The shock caused in the United Kingdom by the death of the Conservative MP David Amess, stabbed, Friday, October 15, during a parliamentary permanence – a terrorist act according to the police – brought the subject of the safety of the elected representatives back to the front of the scene, five years after a first murder that had shaken the country.
A 25-year-old man has been arrested in the Methodist church where the 69-year-old MP and father of 5 received his constituents in Leigh-on-Sea, about 37 miles east of London.
The metropolitan police described the murder as a terrorist act and indicated that the first elements of the investigation “revealed a potential motivation linked to Islamist extremism”, on the night of Friday to Saturday, a few hours after the investigation was entrusted to the anti-terrorism directorate.
>> To read: A British Conservative MP stabbed to death in his constituency
According to British media, the man arrested is a British national of Somali origin.
The death of David Amess, an MP for nearly 40 years praised by parliamentarians of all stripes for his kindness, recalled a recent trauma, the assassination of Jo Cox in June 2016.

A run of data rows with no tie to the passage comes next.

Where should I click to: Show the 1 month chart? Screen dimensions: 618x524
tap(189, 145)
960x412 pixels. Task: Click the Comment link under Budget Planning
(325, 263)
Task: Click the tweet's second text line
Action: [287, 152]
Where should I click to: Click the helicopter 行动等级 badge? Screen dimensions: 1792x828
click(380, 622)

The 41-year-old Labor MP and mother of two young children, was shot and stabbed to death by right-wing extremist Thomas Mair, 53, a week before the UK referendum on EU membership .

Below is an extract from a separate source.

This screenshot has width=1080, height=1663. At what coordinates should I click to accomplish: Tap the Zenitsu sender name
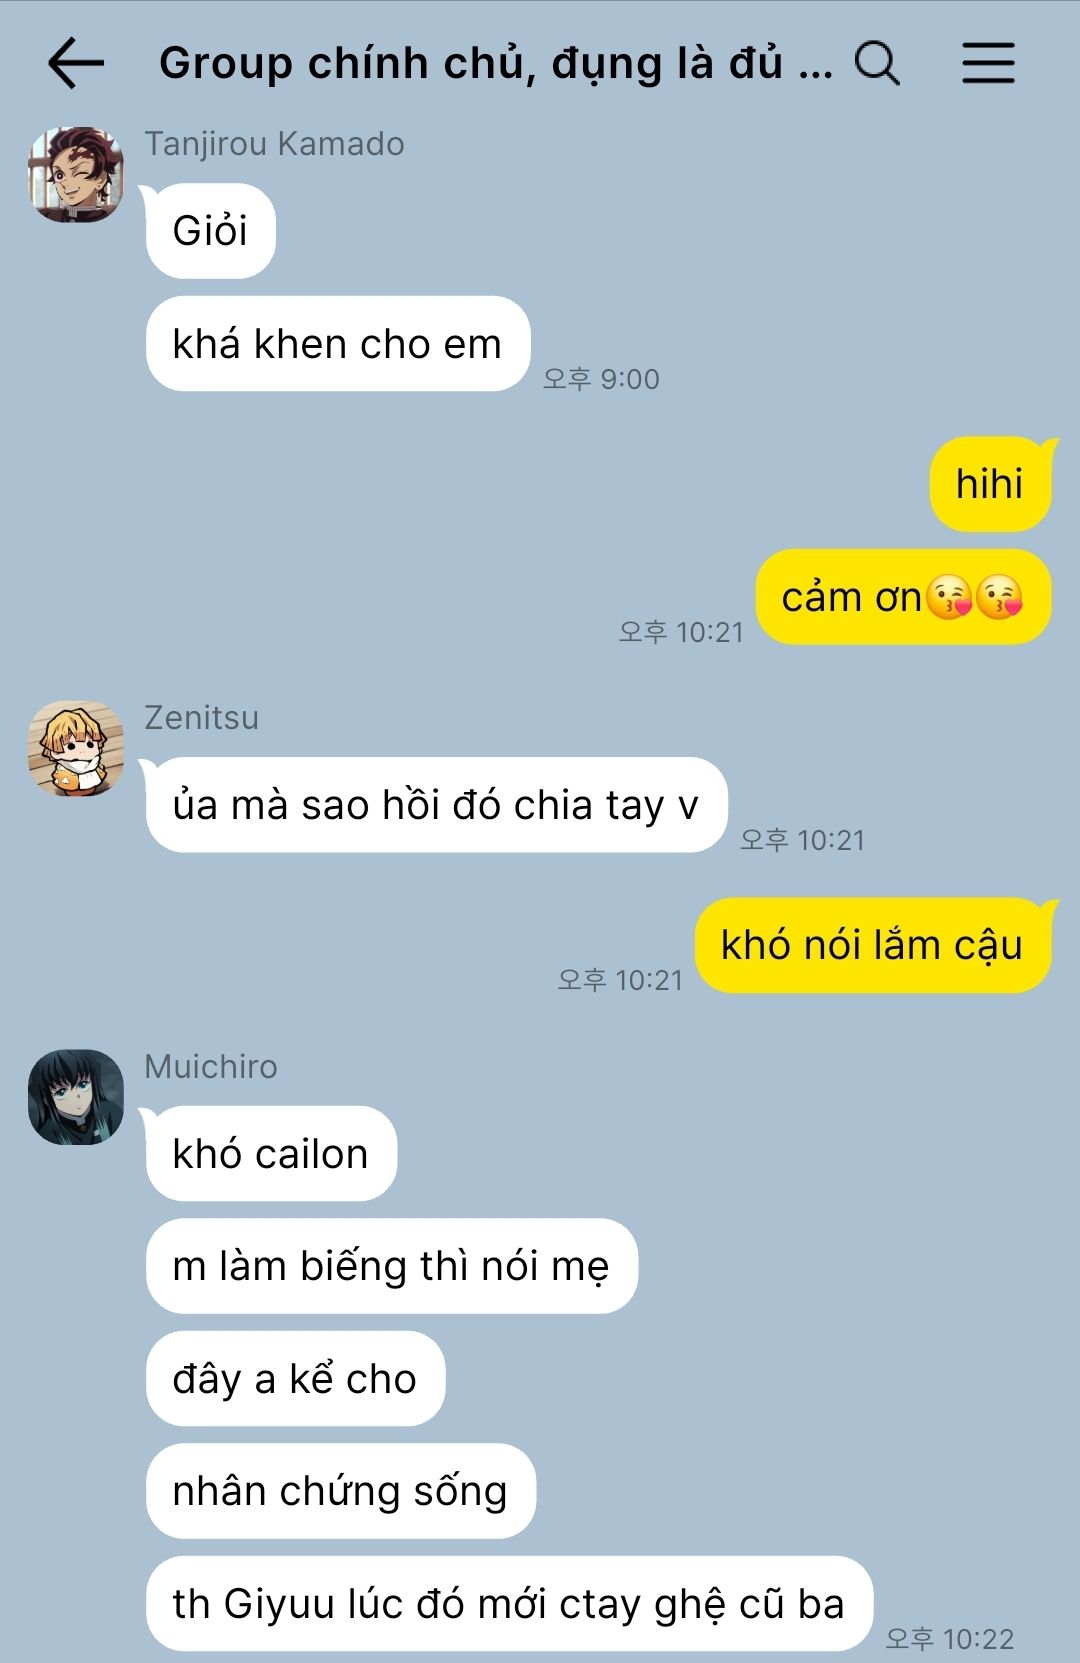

Sharp increase in attacks on parliamentarians
On Friday, Kim Leadbeater, Labor MP and sister of Jo Cox said she was “scared” by the attack and shocked “to think that something so horrible could happen again to another MP, to another family”.
These two dramas question the security arrangements surrounding deputies, in particular when they are in contact with the public in their constituencies.

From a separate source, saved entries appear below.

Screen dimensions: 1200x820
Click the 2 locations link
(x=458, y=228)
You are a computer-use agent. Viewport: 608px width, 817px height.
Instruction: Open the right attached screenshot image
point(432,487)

All our hearts are full of shock and sadness at the death of Sir David Amess MP.
He was one of the kindest, nicest, most gentle people in politics. pic.twitter.com/SIx6SZ1P3w
– Boris Johnson (@BorisJohnson) October 15, 2021
“After two murders in five years, we must take the safety of MPs seriously,” Labor MP Chris Bryant pleaded in a column for The Guardian. The latter suggested that in their constituencies, deputies meet their constituents “only by appointment”. “We don’t want to live in fortresses. But I don’t want to lose another colleague to a violent death,” he explained.
Interior Minister Priti Patel “asked all police forces to review security arrangements for deputies with immediate effect,” her spokesperson said Friday evening, adding that the minister would say more ” on time”.
The concern is fueled by police figures which show an increase in acts of delinquency against parliamentarians. In 2019, Scotland Yard had cited a surge of 126% between 2017 and 2018 and a rise of 90% in the first four months of 2019.
“It’s really petrifying”
Many elected officials have said they have been the subject of death threats in the context of Brexit which has deeply divided the country.
Threats and insults also weigh on parliamentary assistants. Jade Botterill, who worked for Labor MP Yvette Cooper between 2013 and 2019, said it pushed her to quit her post.
In the offices of MPs in their constituencies, people “parade and it is the staff who suffer the most attacks most of the time,” she said. “It’s really petrifying as a staff member.”
In 2000, Andrew Pennington, assistant to Liberal Democrat MP Nigel Jones was killed with a saber by a man with mental health problems who also injured Nigel Jones, who is currently a member of Parliament in Cheltenham, in the west of the ‘England.
In 2010, Labor Stephen Timms was stabbed twice by a 21-year-old Islamist on the pretext that he had voted in favor of British military intervention in Iraq in 2003. He had recovered from his injuries which could have cost him his life.
“In the coming days, we will have to discuss and review the security of MPs and any measures to be taken,” Speaker of the House of Commons Lindsay Hoyle said on Friday. He said the drama was sending “shock waves through the parliamentary community and the whole country.”